### SOURCE INFORMATION ###

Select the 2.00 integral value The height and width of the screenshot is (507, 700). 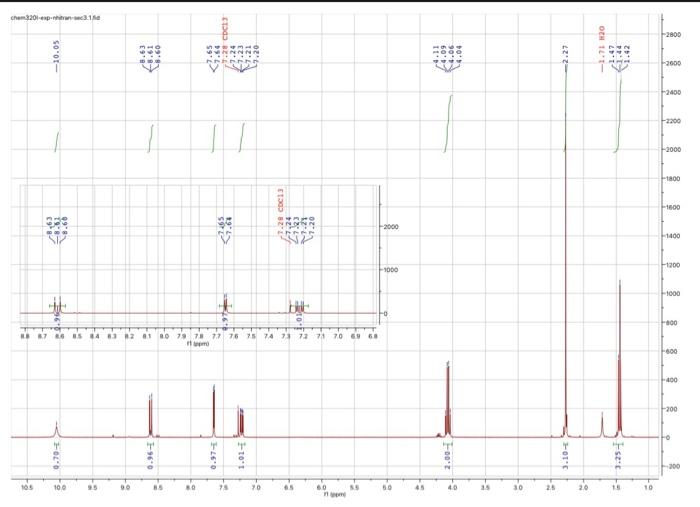[x=448, y=460]
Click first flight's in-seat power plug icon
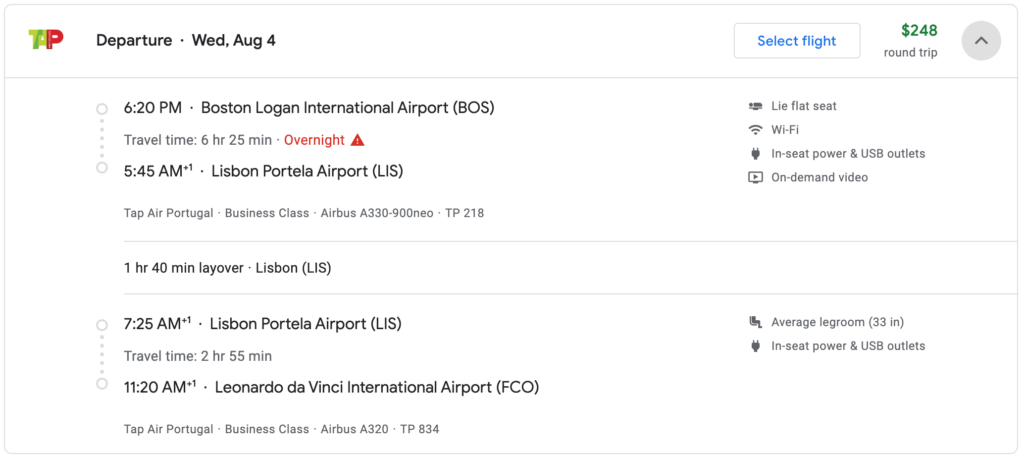 (756, 154)

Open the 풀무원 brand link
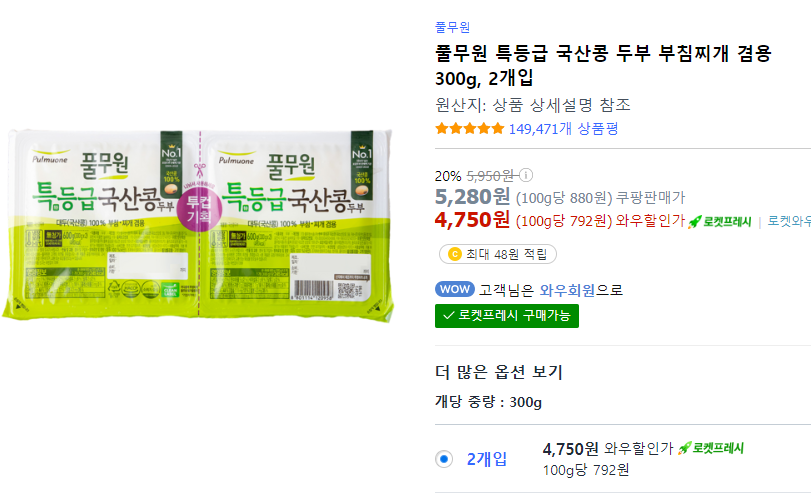[x=452, y=27]

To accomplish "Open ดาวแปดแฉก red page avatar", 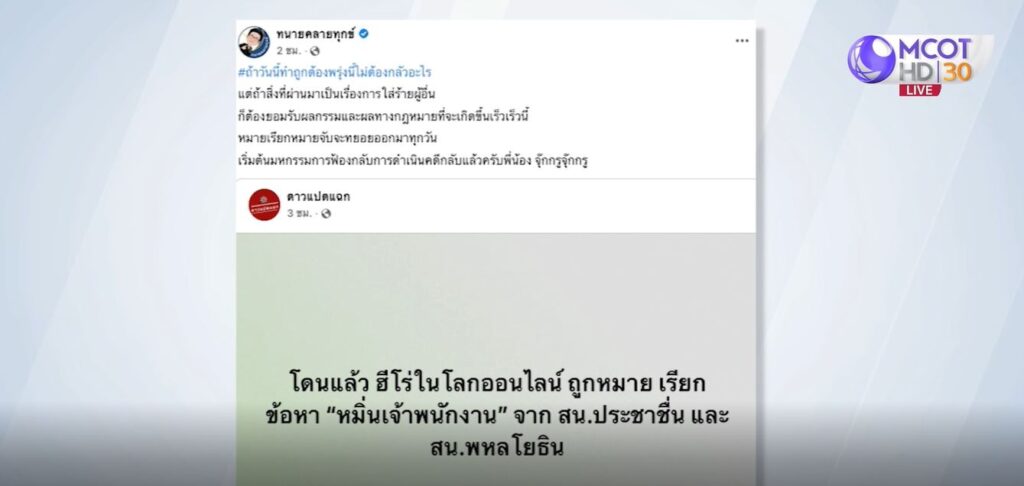I will pos(264,204).
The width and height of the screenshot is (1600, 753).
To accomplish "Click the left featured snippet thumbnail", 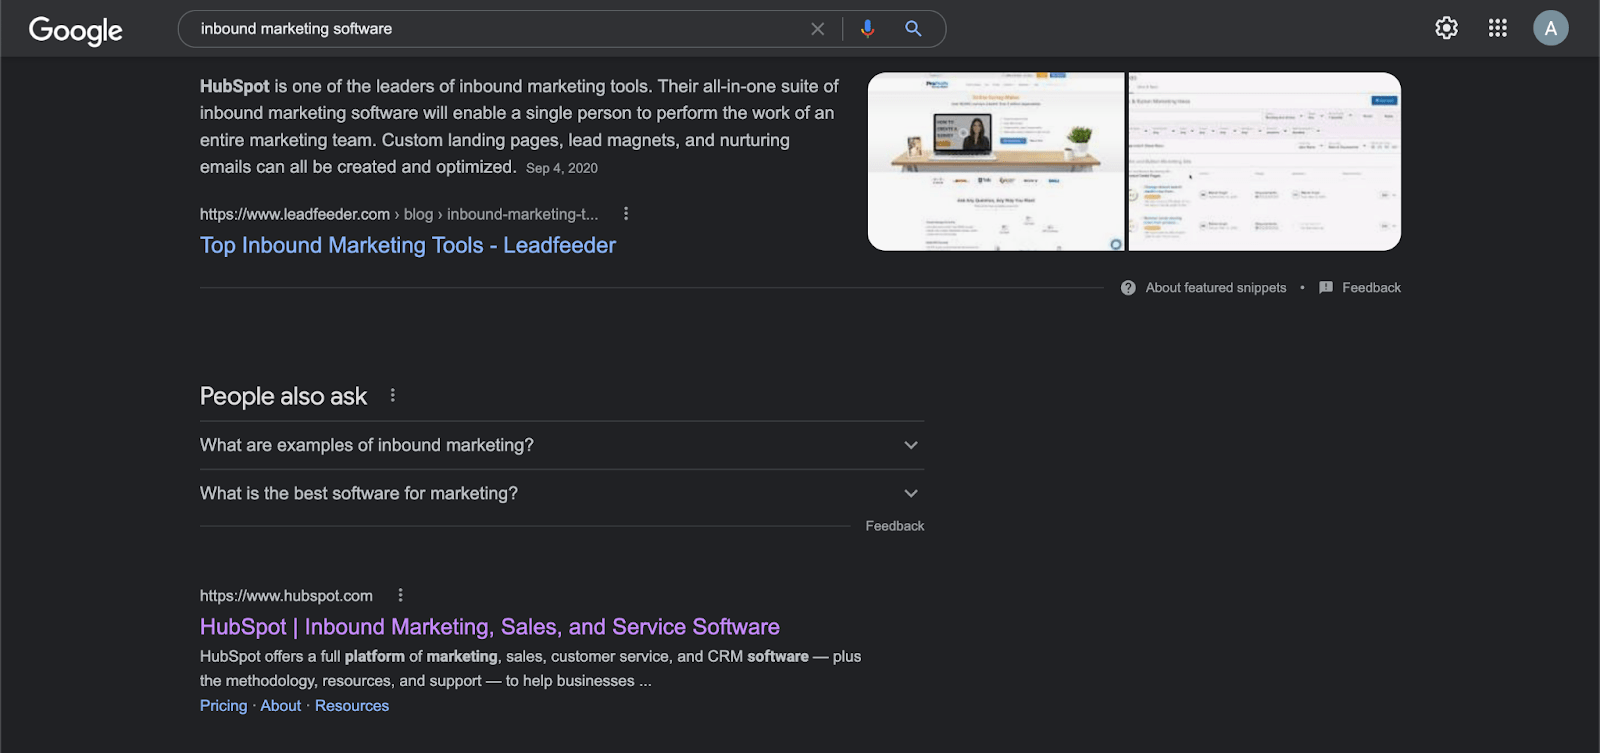I will pyautogui.click(x=996, y=161).
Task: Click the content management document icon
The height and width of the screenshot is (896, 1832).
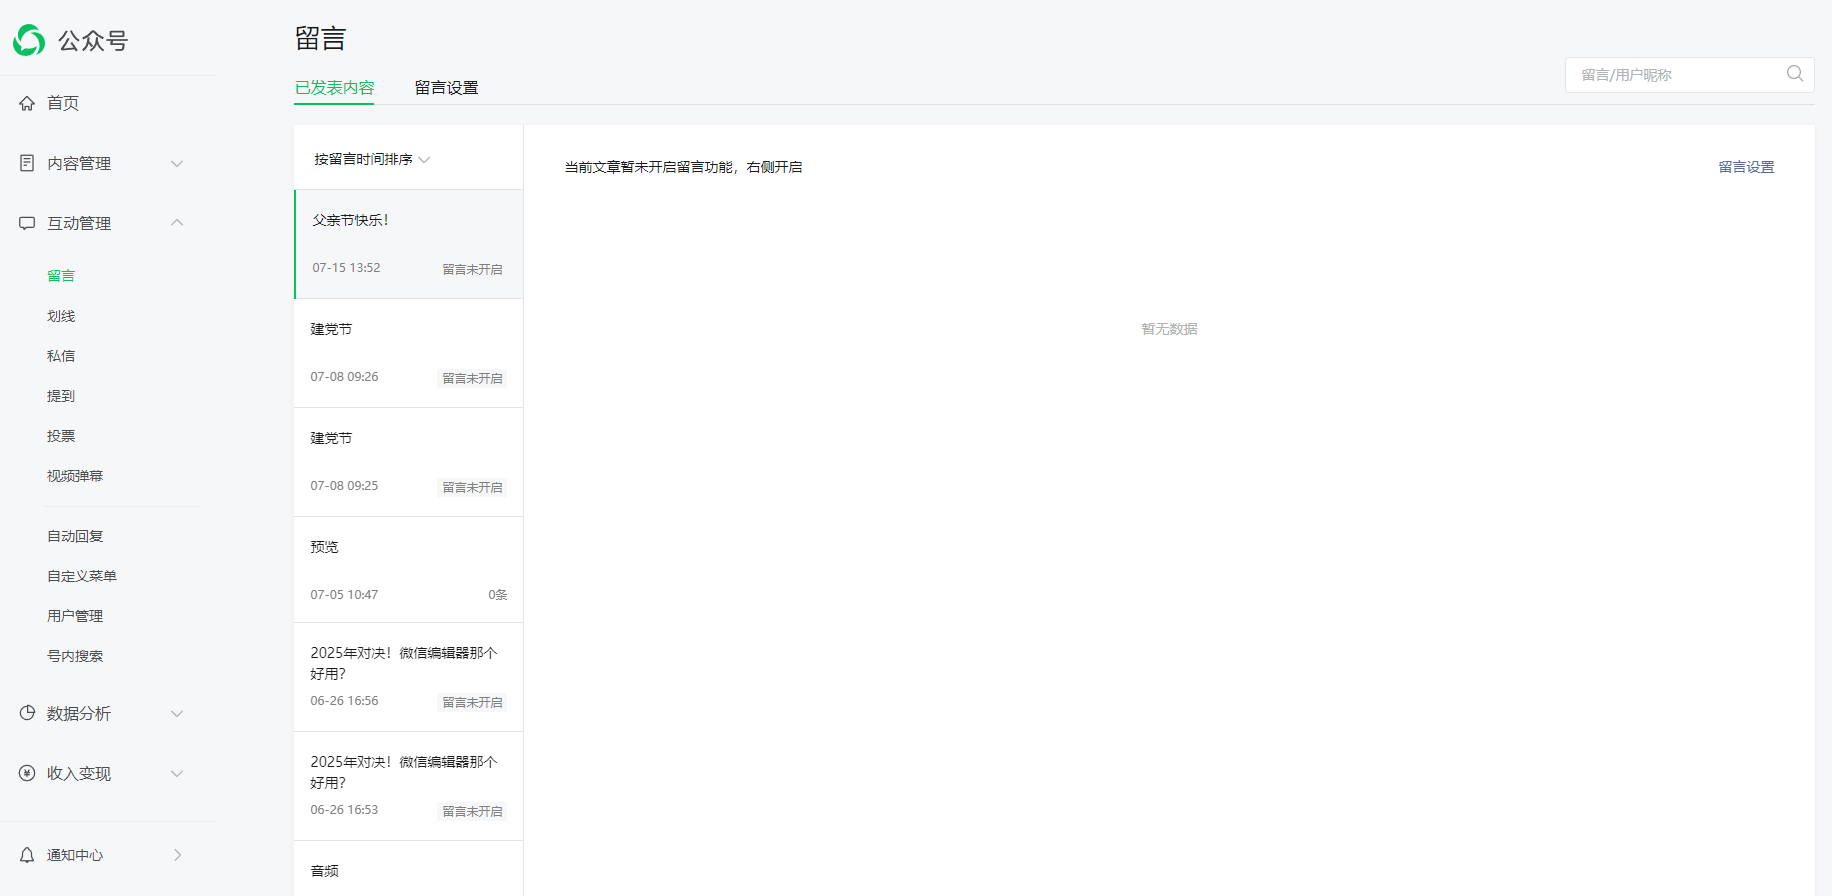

###

Restate word for word the lines from the one with "Task: Click the" to the end of the material, both included. Do not include the pictures.

# ANSWER TO THE EXERCISE
Task: Click the content management document icon
The height and width of the screenshot is (896, 1832).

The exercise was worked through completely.